# EXERCISE
In the account of the fiord trip shown below, what explains the bar that interrupts the channel of the side fiord?

# TEXT SHOWN
***

After narrowly scanning the various seams and steps that roughened
the granite, we concluded to attempt a landing rather than grope
our way farther down the fiord through the ice. And what a time
we had climbing on hands and knees up the slippery glacier-polished
rocks to a shelf some two hundred feet above the water and dragging
provisions and blankets after us! But it proved to be a glorious
place, the very best camp-ground of all the trip,--a perfect
garden, ripe berries nodding from a fringe of bushes around its
edges charmingly displayed in the light of our big fire. Close
alongside there was a lofty mountain capped with ice, and from
the blue edge of that ice-cap there were sixteen silvery
cascades in a row, falling about four thousand feet, each one
of the sixteen large enough to be heard at least two miles.
How beautiful was the firelight on the nearest larkspurs and geraniums
and daisies of our garden! How hearty the wave greeting on the
rocks below brought to us from the two glaciers! And how glorious
a song the sixteen cascades sang!
The cascade songs made us sleep all the sounder, and we were so
happy as to find in the morning that the berg waves had spared
our canoe. We set off in high spirits down the fiord and across
to the right side to explore a remarkably deep and narrow branch
of the main fiord that I had noted on the way up, and that, from
the magnitude of the glacial characters on the two colossal rocks
that guard the entrance, promised a rich reward for our pains.
After we had sailed about three miles up this side
fiord,
we came to what seemed to be its head, for trees and rocks swept
in a curve around from one side to the other without showing any
opening, although the walls of the cañon were seen extending
back indefinitely, one majestic brow beyond the other.
When we were tracing this curve, however, in a leisurely way,
in search of a good landing, we were startled by Captain Tyeen
shouting, "Skookum chuck! Skookum chuck!" (strong water,
strong water), and found our canoe was being swept sideways by
a powerful current, the roar of which we had mistaken for a waterfall.
We barely escaped being carried over a rocky bar on the boiling
flood, which, as we afterwards learned, would have been only a
happy shove on our way. After we had made a landing a little distance
back from the brow of the bar, we climbed the highest rock near
the shore to seek a view of the channel beyond the inflowing tide
rapids, to find out whether or no we could safely venture in.
Up over rolling, mossy, bushy, burnished rock waves we scrambled
for an hour or two, which resulted in a fair view of the deep-blue
waters of the fiord stretching on and on along the feet of the
most majestic Yosemite rocks we had yet seen. This determined
our plan of shooting the rapids and exploring it to its farthest
recesses. This novel interruption of the channel Is a bar of exceedingly
hard resisting granite, over which the great glacier that once
occupied it swept, without degrading it to the general level,
and over which tide-waters now rush in and out with the violence
of a mountain torrent.
Returning to the canoe, we pushed off, and in a few moments were
racing over the bar with lightning speed through hurrahing waves
and eddies and sheets of foam, our little shell of a boat tossing
lightly as a bubble. Then, rowing across a belt of back-flowing
water, we found ourselves on a smooth mirror reach between granite
walls of the very wildest and most exciting description, surpassing
in some ways those of the far-famed Yosemite Valley.

***

# RECORD EXCERPTS
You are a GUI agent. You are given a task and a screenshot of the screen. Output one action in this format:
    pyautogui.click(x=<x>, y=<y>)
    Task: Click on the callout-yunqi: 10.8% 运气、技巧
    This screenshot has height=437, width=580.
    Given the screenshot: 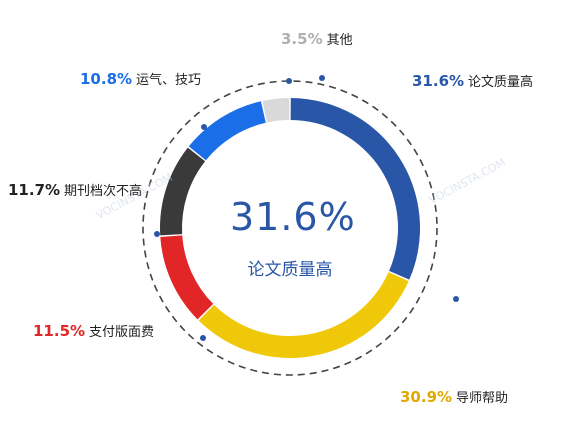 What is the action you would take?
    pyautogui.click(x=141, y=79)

***

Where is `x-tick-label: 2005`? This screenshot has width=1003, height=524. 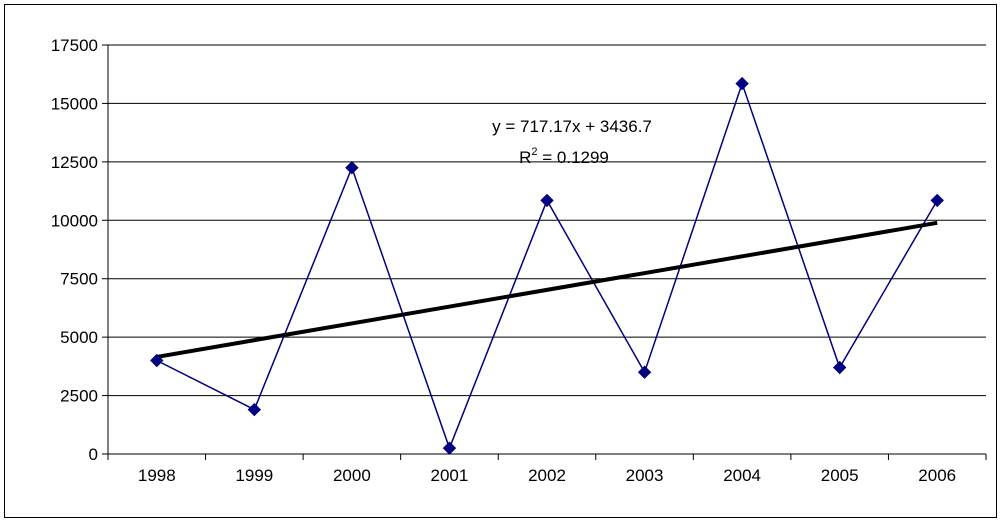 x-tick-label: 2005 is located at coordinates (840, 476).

***

# SOLUTION TO THE EXERCISE
The bar is made of exceedingly hard, resisting granite. The great glacier that once filled the channel swept over it without wearing it down to the general level, so the bar still stands, and tide-waters now rush in and out over it with the violence of a mountain torrent.